TRECHO DO TEXTO |
--*--

Salve, salve, pessoal! Que prazer começar mais uma coleção de textos significativos e afetuosos no espaço do PretaPalavra. Nas duas últimas jornadas, tão ancoradas por poesia, inspiração e um desejo imenso de não esquecer quem abriu caminhos e também quem caminha ao meu lado, fiz questão de estampar nas linhas que escrevo a gratidão e o respeito a algumas das escritoras que me nutrem. Hoje, essa tendência se mantém! Quero recordar mais um pouco da coragem, da inteligência e da generosidade de mulheres negras que escolheram a literatura como seu espaço para concretizar utopias.
Em 1978, a antologia Cadernos Negros nascia. Nas ruas da capital paulista, oito escritores negros, sendo duas mulheres, iniciaram um movimento literário, cultural e político que nos envolve ainda hoje, quase 48 anos depois. Em breve, será lançada a edição de número 46 dessa que é a coletânea literária mais longeva da Literatura Brasileira, e são praticamente incontáveis as vozes que os Cadernos Negros veicularam ao longo de suas décadas de existência. Nesta série de textos, que intitulo “PretaPalavra feminina dos Cadernos Negros", quero recuperar algumas dessas importantes mulheres, honrando suas vidas e obras.
Pelos próximos meses, este nosso PretaPalavra será um pequeno reduto da memória e da arte de dez escritoras que já publicaram nos Cadernos Negros, vivas ou já na eternidade, porém me importa muito que todas as poetas e contistas que já assinaram seus nomes em textos que dão corpo à rica história dos Cadernos Negros se sintam celebradas neste e nos seguintes textos desta série.

--*--

LISTA DE REGISTROS |
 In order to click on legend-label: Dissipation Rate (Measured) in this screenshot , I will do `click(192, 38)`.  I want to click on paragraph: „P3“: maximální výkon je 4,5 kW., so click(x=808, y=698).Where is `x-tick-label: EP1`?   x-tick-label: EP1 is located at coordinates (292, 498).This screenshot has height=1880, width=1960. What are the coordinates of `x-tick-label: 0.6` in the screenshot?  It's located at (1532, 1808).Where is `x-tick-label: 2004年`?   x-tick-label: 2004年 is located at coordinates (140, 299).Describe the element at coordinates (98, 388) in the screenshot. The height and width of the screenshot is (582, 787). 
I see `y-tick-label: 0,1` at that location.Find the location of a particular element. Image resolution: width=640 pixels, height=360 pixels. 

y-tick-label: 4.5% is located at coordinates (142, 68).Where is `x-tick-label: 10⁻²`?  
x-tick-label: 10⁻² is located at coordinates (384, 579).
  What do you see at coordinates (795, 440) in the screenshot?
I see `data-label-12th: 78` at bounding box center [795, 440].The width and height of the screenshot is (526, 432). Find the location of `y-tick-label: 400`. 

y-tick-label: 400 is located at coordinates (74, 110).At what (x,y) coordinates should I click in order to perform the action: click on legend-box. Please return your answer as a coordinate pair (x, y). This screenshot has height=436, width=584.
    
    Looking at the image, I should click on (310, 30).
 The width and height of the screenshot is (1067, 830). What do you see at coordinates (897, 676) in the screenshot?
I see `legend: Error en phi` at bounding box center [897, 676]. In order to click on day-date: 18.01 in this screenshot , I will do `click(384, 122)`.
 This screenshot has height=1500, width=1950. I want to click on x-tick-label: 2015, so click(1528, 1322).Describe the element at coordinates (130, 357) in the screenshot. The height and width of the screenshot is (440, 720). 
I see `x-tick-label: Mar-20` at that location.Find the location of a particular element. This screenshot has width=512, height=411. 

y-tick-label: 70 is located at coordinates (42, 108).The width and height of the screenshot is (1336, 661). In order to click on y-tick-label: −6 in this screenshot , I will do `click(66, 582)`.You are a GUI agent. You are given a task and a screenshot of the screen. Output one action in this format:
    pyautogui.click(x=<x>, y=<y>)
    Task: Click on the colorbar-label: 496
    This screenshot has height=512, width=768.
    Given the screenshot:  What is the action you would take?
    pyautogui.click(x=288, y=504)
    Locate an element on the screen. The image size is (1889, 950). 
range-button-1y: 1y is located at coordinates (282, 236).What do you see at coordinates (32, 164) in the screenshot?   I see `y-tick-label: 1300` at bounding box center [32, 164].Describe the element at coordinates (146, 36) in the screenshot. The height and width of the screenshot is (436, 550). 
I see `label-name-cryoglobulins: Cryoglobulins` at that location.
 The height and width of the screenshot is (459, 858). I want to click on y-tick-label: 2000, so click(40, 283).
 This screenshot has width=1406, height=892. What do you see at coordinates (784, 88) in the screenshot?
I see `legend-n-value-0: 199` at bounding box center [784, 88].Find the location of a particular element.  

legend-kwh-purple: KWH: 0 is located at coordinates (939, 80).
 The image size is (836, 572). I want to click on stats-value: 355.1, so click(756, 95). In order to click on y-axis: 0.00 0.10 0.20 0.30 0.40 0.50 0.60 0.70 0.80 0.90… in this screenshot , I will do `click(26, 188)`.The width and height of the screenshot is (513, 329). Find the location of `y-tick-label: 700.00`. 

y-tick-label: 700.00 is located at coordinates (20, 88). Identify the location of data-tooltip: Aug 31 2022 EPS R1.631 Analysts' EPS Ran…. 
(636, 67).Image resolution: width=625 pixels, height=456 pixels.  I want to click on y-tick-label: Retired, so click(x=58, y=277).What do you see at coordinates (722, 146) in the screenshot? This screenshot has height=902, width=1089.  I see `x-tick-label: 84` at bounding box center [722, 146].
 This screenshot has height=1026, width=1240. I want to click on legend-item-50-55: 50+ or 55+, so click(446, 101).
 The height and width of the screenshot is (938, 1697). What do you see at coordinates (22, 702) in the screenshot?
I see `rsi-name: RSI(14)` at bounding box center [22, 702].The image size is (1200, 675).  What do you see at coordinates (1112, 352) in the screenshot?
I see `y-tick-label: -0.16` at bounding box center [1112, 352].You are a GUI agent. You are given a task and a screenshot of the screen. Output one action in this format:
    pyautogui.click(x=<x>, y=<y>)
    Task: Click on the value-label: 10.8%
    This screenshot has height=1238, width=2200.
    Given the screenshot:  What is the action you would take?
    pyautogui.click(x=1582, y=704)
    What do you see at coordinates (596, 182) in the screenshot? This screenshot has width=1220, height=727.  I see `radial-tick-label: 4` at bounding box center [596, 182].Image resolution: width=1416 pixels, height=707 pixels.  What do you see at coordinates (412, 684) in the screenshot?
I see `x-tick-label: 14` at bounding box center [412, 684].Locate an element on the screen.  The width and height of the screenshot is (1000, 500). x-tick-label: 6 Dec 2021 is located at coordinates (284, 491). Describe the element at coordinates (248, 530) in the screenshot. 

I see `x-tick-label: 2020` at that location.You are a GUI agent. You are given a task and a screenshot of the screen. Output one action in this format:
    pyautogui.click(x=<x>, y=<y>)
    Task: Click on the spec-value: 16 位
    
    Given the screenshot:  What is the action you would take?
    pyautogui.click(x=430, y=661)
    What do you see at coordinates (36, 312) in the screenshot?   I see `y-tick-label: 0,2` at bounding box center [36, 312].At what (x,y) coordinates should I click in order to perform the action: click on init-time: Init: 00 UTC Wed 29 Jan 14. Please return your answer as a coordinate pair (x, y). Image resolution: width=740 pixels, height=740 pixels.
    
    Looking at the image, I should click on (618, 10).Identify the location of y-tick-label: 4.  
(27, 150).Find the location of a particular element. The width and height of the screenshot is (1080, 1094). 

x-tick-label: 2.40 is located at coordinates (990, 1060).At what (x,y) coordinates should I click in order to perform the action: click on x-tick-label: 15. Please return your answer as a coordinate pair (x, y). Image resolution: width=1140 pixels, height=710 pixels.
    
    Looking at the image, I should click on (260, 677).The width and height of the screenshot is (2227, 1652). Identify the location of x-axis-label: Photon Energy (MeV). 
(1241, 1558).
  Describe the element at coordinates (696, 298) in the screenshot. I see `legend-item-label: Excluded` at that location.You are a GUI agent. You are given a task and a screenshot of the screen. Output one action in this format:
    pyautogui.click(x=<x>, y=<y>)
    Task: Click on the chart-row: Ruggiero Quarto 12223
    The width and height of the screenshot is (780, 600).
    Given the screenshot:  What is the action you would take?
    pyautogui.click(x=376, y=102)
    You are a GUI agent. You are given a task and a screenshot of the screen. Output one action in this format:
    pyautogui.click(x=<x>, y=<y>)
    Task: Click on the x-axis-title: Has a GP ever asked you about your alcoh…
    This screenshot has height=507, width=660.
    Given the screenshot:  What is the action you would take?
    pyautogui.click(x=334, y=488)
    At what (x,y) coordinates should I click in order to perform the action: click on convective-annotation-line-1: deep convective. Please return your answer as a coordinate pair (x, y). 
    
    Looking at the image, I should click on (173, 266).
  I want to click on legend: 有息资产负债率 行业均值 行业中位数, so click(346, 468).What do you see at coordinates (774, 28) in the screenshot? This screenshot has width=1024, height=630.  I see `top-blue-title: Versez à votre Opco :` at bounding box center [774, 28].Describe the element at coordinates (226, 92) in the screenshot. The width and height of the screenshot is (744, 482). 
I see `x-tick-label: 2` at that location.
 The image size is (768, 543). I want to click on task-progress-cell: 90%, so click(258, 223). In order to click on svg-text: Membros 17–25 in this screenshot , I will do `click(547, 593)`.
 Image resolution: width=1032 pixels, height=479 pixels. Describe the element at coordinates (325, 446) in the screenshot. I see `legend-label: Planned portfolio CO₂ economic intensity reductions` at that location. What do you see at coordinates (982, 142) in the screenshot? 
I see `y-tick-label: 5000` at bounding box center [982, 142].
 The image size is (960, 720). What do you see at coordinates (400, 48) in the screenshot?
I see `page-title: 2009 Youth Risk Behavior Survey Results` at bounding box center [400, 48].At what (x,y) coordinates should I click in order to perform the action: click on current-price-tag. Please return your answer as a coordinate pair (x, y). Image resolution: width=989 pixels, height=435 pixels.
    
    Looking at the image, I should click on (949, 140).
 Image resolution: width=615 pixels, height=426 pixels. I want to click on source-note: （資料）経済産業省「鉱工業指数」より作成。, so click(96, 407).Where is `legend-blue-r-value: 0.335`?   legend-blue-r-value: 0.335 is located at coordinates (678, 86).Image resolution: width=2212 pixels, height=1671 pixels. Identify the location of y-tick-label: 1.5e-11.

--*--

Devolva, sem mudar nada, a parte do texto sobre os Cadernos Negros que vai de "Em 1978, a antologia" até "vidas e obras.", incluindo essas palavras.

Em 1978, a antologia Cadernos Negros nascia. Nas ruas da capital paulista, oito escritores negros, sendo duas mulheres, iniciaram um movimento literário, cultural e político que nos envolve ainda hoje, quase 48 anos depois. Em breve, será lançada a edição de número 46 dessa que é a coletânea literária mais longeva da Literatura Brasileira, e são praticamente incontáveis as vozes que os Cadernos Negros veicularam ao longo de suas décadas de existência. Nesta série de textos, que intitulo “PretaPalavra feminina dos Cadernos Negros", quero recuperar algumas dessas importantes mulheres, honrando suas vidas e obras.